The 10th Anniversary Revels

By James Buckley   |   December 7, 2017
Fifth-generation Californian Susan Keller founded Santa Barbara Revels and is celebrating its 10th year at the Lobero with four shows in mid-December

Santa Barbara Revels founder and fifth-generation Californian Susan Keller moved to Canada with her new husband after graduating from Stanford but returned to California, sans husband, some years later. She is not only a lifelong stage and TV performer but has also earned a law degree from UCLA. 

She moved to Montecito in 1994 with her husband, Dr. Myron Shapero, who continues to practice medicine in the Los Angeles area.
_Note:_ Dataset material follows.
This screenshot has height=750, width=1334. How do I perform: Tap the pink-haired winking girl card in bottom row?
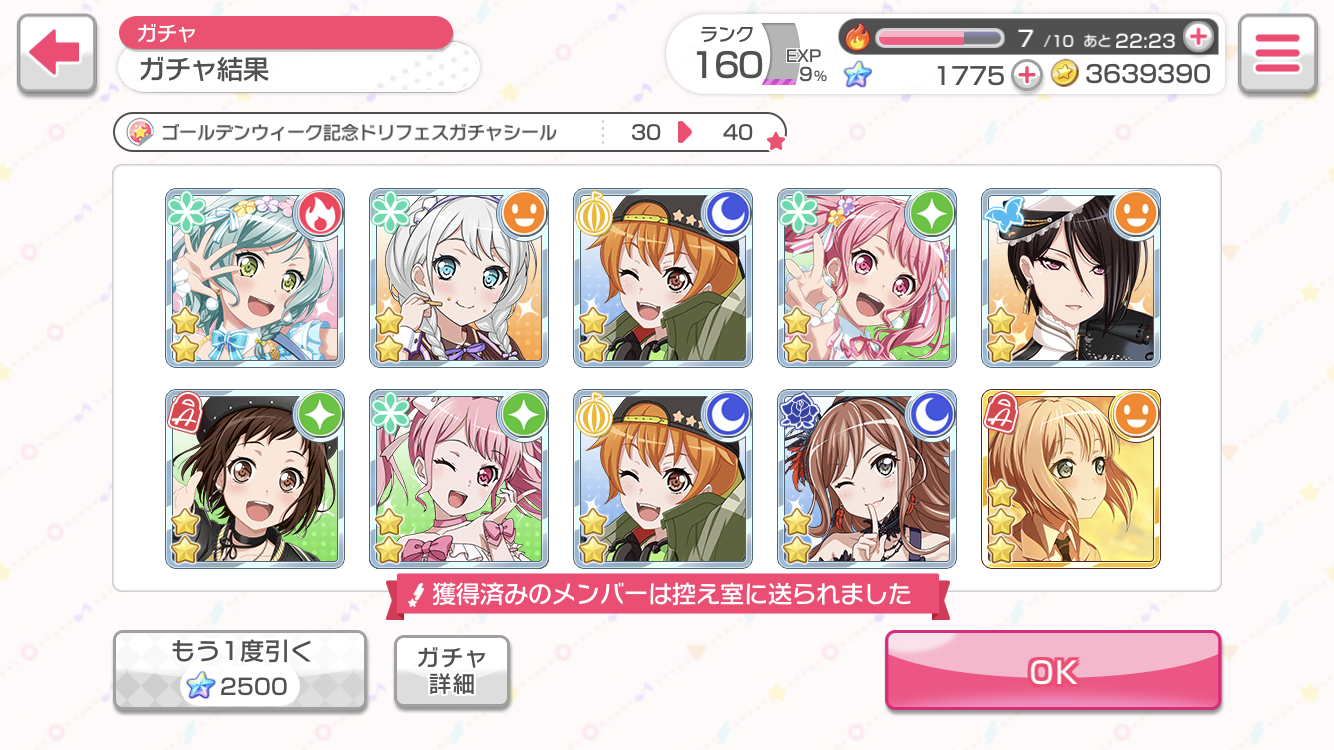coord(459,479)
They have a son, Matthew, who attended MUS, SBJH, and then Cate and now works for the UCLA Agricultural Extension in Ventura as a Range and Livestock adviser. Susan was “room mother, soccer mom, and in the PTA” when Matthew attended MUS – she enjoys being busy, in case you haven’t noticed – and has been heavily involved in Montecito ever since moving here.

“[Matthew] is getting back tonight from a cattlemen’s convention in Reno,” Susan says, bemused, during a Sunday morning conversation on the patio at Coffee Bean & Tea Leaf on Coast Village Road. “It boggles my mind,” she adds, laughing, “because that’s not what I expected. But his great, great, great grandparents were ranchers in northern California, so the DNA is there.”

Not only were his forebears ranchers, but Matthew, who was making a living sheep ranching just before earning his two-year master’s degree at Berkeley in range management, was living in a property that had a contiguous border with the 8,000-acre property that had been in his mother’s family for a hundred years, from 1850 until nearly 1950.

A Nutcracker Alternative

Revels, celebrating its 10th anniversary this year, came about when Ms Keller was serving as a board member at the Lobero. She (and others) were searching for a “Christmas or holiday show” that would be an alternative to the Nutcracker, “another family kind of entertainment.” Susan had produced a couple shows at the Lobero: Always Patsy Cline, and Clarence Darrow, which starred Leslie Nielson, who she knew from her days in Canada.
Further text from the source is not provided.